DE19837885A1 - Anode arrangement in signal light fluorescent lamp - Google Patents

Abstract

Rectangular plate-shaped anode (4) whose thickness varies (1\/16-3\/16) of the cathodes (3). Anode is rotated to an angle of 30-60 deg so that its anodized edge (4a) mutually opposes cathode.

Description

The present invention relates to a as Sig fluorescent or fluorescent lamp used and especially on building an end send, subminiature fluorescent lamp in which the Power supply connections only at one end of the bir ne or the piston are arranged and the piston has the same shape as a typical signal light turned halogen lamp.
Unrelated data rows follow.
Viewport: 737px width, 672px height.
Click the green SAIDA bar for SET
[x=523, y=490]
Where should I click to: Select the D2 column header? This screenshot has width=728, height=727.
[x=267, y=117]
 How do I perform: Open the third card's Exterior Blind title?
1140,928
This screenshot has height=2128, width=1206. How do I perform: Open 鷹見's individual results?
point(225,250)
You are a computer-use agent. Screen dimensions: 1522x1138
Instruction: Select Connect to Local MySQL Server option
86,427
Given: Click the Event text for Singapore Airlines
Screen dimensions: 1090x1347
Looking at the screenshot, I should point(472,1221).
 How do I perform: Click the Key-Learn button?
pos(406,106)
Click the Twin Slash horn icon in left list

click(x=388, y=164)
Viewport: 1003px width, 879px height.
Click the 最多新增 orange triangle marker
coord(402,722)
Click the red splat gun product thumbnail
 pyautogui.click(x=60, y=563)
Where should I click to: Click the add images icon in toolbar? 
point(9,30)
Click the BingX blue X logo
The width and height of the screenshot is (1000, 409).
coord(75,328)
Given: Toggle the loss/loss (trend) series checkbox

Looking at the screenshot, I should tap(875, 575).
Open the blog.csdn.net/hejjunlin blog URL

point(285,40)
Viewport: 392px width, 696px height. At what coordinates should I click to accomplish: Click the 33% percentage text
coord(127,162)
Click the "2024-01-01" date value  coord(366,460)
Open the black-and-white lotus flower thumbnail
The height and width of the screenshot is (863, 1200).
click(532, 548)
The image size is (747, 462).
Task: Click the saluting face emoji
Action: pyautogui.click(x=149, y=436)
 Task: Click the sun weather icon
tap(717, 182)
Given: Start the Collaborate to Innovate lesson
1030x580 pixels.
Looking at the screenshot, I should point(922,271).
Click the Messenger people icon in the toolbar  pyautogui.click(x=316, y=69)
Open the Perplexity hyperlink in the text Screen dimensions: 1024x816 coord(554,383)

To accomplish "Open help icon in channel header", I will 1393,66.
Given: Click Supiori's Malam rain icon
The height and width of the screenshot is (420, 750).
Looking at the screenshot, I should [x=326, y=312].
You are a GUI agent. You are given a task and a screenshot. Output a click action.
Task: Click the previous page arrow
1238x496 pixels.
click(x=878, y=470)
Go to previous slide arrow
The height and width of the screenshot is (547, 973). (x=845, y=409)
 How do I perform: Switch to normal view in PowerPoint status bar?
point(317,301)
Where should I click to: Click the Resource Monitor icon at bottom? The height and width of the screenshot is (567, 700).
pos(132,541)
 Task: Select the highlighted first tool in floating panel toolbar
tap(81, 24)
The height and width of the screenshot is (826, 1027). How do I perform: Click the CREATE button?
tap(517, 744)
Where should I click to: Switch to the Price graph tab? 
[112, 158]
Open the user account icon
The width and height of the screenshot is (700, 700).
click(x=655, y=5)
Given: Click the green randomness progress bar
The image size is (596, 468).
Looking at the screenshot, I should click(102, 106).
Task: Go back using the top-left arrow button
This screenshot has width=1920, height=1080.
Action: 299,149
Figs. 4-6 show the prior art. Fig. 4 is a section along the lamp axis Z of a conventional fluorescent or fluorescent lamp 90 , namely along Li never AA in Fig. 5. Fig. 5 is another section of the same along an area comprising the line BB of Fig. 4. The fluorescent lamp 90 has the following: a bulb or a bulb 94 , the inner surface of which is coated with fluorescent or fluorescent material 94 a; a base 91 ; an unloading chamber 94 b filled with gas and mercury; airtight through the base 91 lead wires 91 a, 91 a ', 91 a''; a from the lead wires 91 a and 91 a 'worn thermal cathode 92 , which is coated with an electron-emitting material 92 a; and an annular anode 93 carried by the lead wire 91 a ge. When starting the conventional fluorescent lamp 90 , a DC voltage of 5 volts is applied between the lead wires 91 a and 91 a ', and thermal electrons are emitted. Then, a 24 volt DC voltage is applied between the thermal cathode filament 92 and the annular anode 93 , and the thermal electrons emitted from the thermal cathode filament 92 are conducted to the annular anode 93 so that a discharge begins. whereby the fluorescent material 94 a is excited and light is emitted.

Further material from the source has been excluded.